▶ Problem requirements: Rewrite the rows from the start up to and including the line containing "The width and", replacing "GUI agent" with "desktop assistant" and changing nothing else.

▶ Data provided:
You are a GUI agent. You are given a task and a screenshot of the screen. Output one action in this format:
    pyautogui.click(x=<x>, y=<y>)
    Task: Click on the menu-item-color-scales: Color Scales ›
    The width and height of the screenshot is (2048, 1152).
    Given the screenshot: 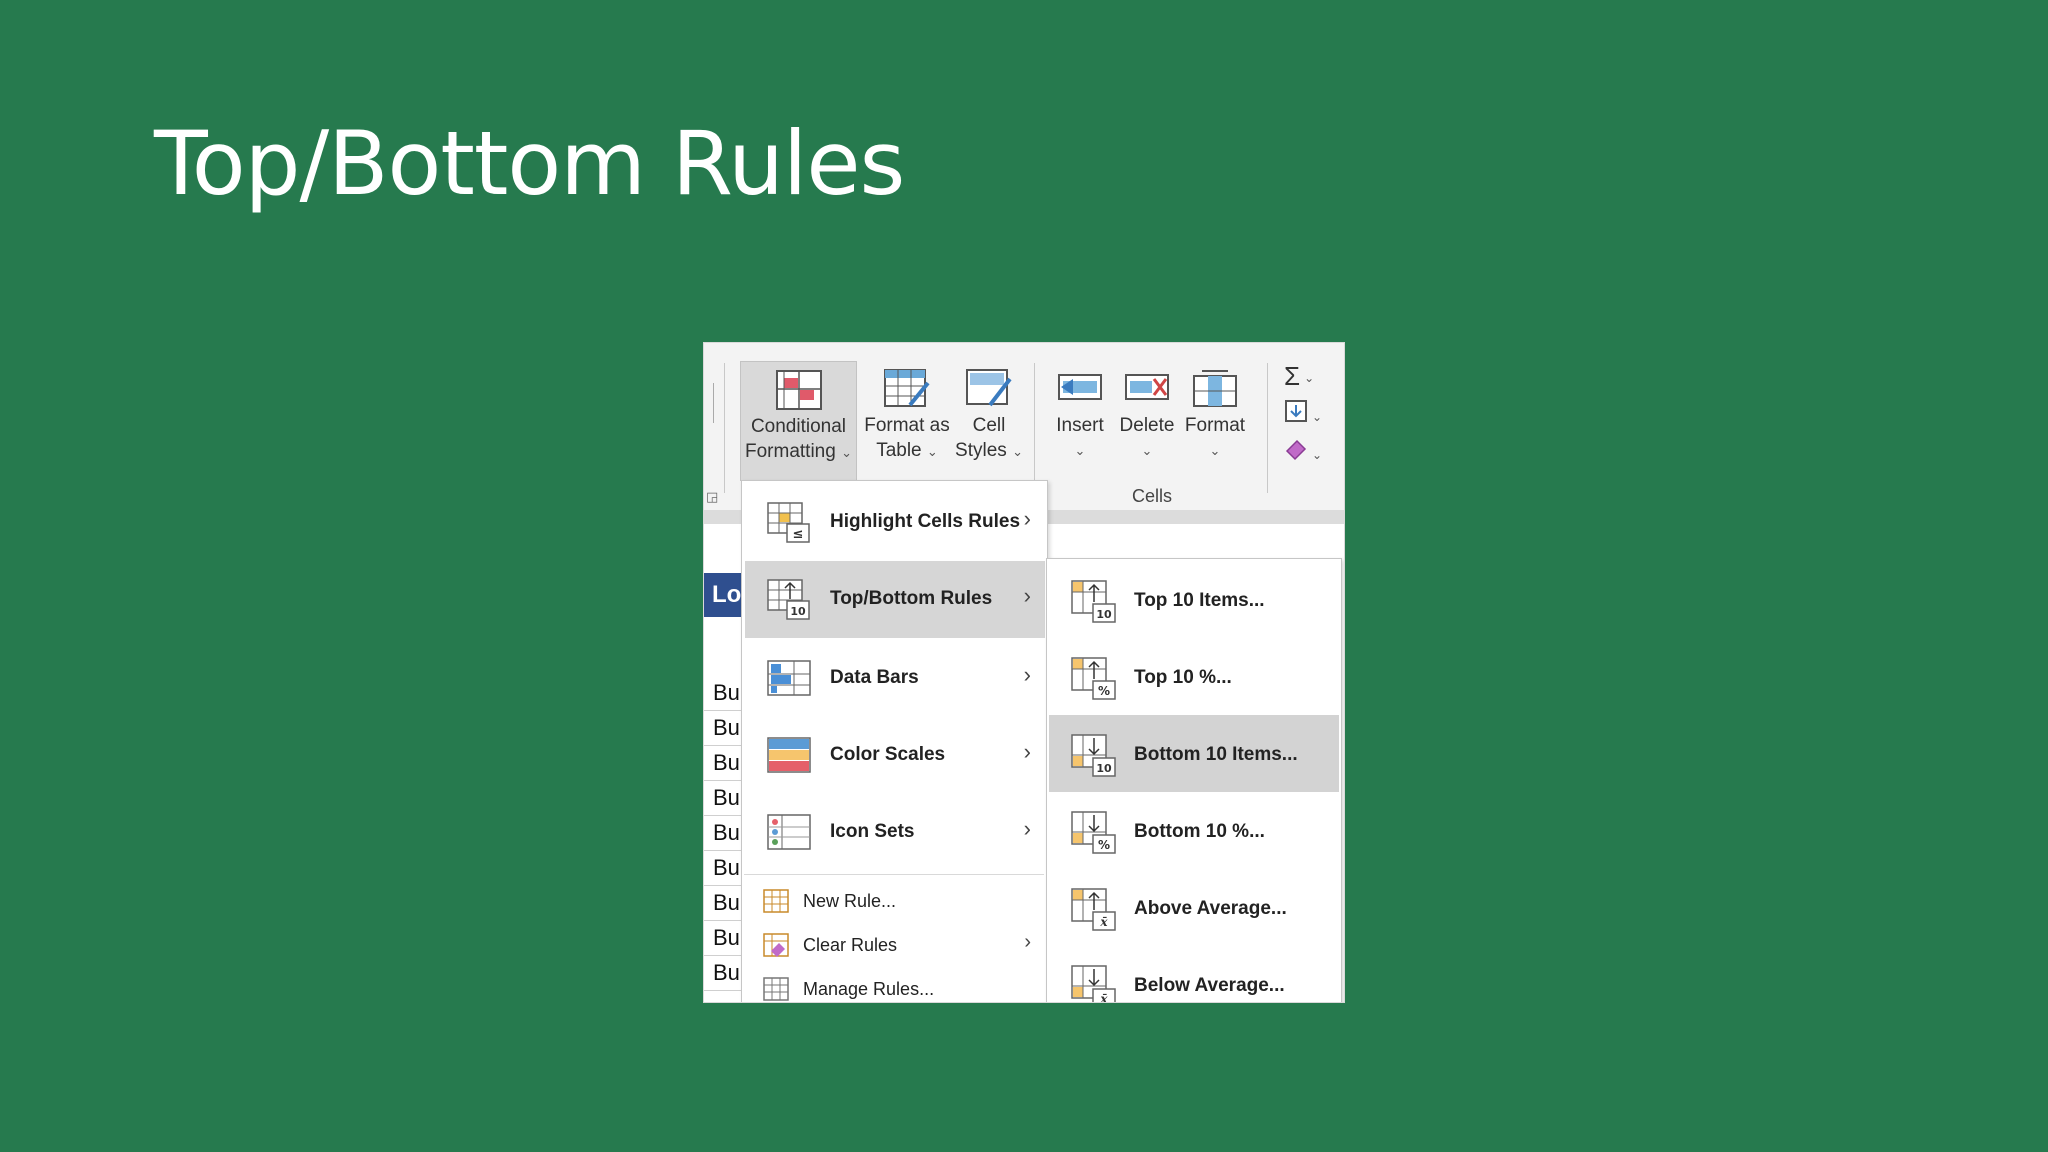 What is the action you would take?
    pyautogui.click(x=895, y=756)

▶ Solution to this exercise:
You are a desktop assistant. You are given a task and a screenshot of the screen. Output one action in this format:
    pyautogui.click(x=<x>, y=<y>)
    Task: Click on the menu-item-color-scales: Color Scales ›
    The width and height of the screenshot is (2048, 1152).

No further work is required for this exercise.